之前有总结过hive谓词下推优化:
从一个sql引发的hive谓词下推的全面复盘及源码分析(上)
从一个sql引发的hive谓词下推的全面复盘及源码分析(下)
spark sql谓词下推逻辑优化器PushDownPredicates包含了三个规则:
PushPredicateThroughJoin是sparksql中join(包括inner、left、right、full)情况的谓词下推的逻辑执行计划优化器
PushPredicateThroughJoin在处理Filter节点下为outerJoin情况时,会结合outerjoin消除优化器共同起作用Spark sql逻辑执行计划优化器——EliminateOuterJoin【消除outerjoin】
谓词可以下推的前提:不影响查询结果,要保证下推前和下推后两个sql执行得到的效果相同
代码流程
object PushPredicateThroughJoin extends Rule[LogicalPlan] with PredicateHelper {
//split方法把condition分为三部分:左侧数据表的字段,右侧数据表的字段,不可以下推的字段(包括不确定性+不在左右表outputset里的字段)
private def split(condition: Seq[Expression], left: LogicalPlan, right: LogicalPlan) = {
val (pushDownCandidates, nonDeterministic) = condition.partition(_.deterministic)
val (leftEvaluateCondition, rest) =
pushDownCandidates.partition(_.references.subsetOf(left.outputSet))
val (rightEvaluateCondition, commonCondition) =
rest.partition(expr => expr.references.subsetOf(right.outputSet))
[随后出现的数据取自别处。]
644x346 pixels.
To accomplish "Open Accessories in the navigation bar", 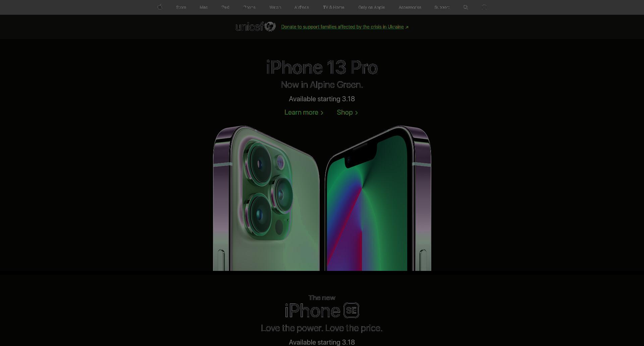I will coord(410,7).
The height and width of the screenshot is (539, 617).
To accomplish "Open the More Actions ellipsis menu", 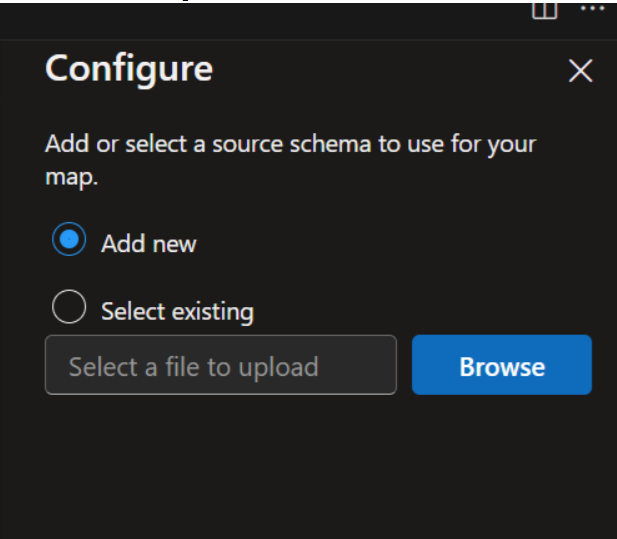I will click(x=593, y=8).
(leftEvaluateCondition, rightEvaluateCondition, commonCondition ++ nonDeterministic)
}
def apply(plan: LogicalPlan): LogicalPlan = plan transform applyLocally
val applyLocally: PartialFunction[LogicalPlan, LogicalPlan] = {
// Filter+join的情况
case f @ Filter(filterCondition, Join(left, right, joinType, joinCondition, hint)) =>
val (leftFilterConditions, rightFilterConditions, commonFilterCondition) =
split(splitConjunctivePredicates(filterCondition), left, right)
joinType match {
case _: InnerLike =>
//Inner Join 把过滤条件下推到参加Join的两端
val newLeft = leftFilterConditions.
reduceLeftOption(And).map(Filter(_, left)).getOrElse(left)
val newRight = rightFilterConditions.
reduceLeftOption(And).map(Filter(_, right)).getOrElse(right)
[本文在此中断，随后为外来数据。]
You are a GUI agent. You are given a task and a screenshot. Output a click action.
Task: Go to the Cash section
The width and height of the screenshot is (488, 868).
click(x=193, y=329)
val (newJoinConditions, others) =
commonFilterCondition.partition(canEvaluateWithinJoin)
val newJoinCond = (newJoinConditions ++ joinCondition).reduceLeftOption(And)
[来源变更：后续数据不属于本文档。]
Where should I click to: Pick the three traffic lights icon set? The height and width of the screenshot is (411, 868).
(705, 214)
val join = Join(newLeft, newRight, joinType, newJoinCond, hint)
if (others.nonEmpty) {
Filter(others.reduceLeft(And), join)
} else {
join
}
case RightOuter =>
// RightOuter,把where子句的右侧数据表的过滤条件下推到右侧数据表
val newLeft = left
val newRight = rightFilterConditions.
reduceLeftOption(And).map(Filter(_, right)).getOrElse(right)
val newJoinCond = joinCondition
val newJoin = Join(newLeft, newRight, RightOuter, newJoinCond, hint)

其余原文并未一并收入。